-- START Dataset extract --
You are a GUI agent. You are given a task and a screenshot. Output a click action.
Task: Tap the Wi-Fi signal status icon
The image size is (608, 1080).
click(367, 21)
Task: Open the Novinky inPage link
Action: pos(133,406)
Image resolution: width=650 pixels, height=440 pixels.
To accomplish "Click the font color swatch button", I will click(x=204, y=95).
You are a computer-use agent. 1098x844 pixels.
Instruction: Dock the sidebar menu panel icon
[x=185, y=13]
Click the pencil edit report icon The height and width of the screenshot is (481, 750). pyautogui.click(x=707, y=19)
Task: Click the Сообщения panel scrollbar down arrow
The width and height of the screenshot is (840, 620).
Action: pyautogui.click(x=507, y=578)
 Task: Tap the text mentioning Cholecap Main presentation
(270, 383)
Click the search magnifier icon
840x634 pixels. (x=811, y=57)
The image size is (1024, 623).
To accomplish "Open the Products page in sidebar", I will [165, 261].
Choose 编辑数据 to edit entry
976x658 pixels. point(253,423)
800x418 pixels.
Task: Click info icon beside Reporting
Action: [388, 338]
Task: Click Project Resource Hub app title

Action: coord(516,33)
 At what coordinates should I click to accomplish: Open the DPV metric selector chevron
-- END Dataset extract --
Work required —
Reproduce every line of the dataset entries above without any changes.

Reply to the exercise —
You are a GUI agent. You are given a task and a screenshot. Output a click action.
Task: Tap the Wi-Fi signal status icon
The image size is (608, 1080).
click(367, 21)
Task: Open the Novinky inPage link
Action: pos(133,406)
Image resolution: width=650 pixels, height=440 pixels.
To accomplish "Click the font color swatch button", I will click(x=204, y=95).
You are a computer-use agent. 1098x844 pixels.
Instruction: Dock the sidebar menu panel icon
[x=185, y=13]
Click the pencil edit report icon The height and width of the screenshot is (481, 750). pyautogui.click(x=707, y=19)
Task: Click the Сообщения panel scrollbar down arrow
The width and height of the screenshot is (840, 620).
Action: pyautogui.click(x=507, y=578)
 Task: Tap the text mentioning Cholecap Main presentation
(270, 383)
Click the search magnifier icon
840x634 pixels. (x=811, y=57)
The image size is (1024, 623).
To accomplish "Open the Products page in sidebar", I will [165, 261].
Choose 编辑数据 to edit entry
976x658 pixels. point(253,423)
800x418 pixels.
Task: Click info icon beside Reporting
Action: [388, 338]
Task: Click Project Resource Hub app title

Action: coord(516,33)
 At what coordinates should I click to accomplish: Open the DPV metric selector chevron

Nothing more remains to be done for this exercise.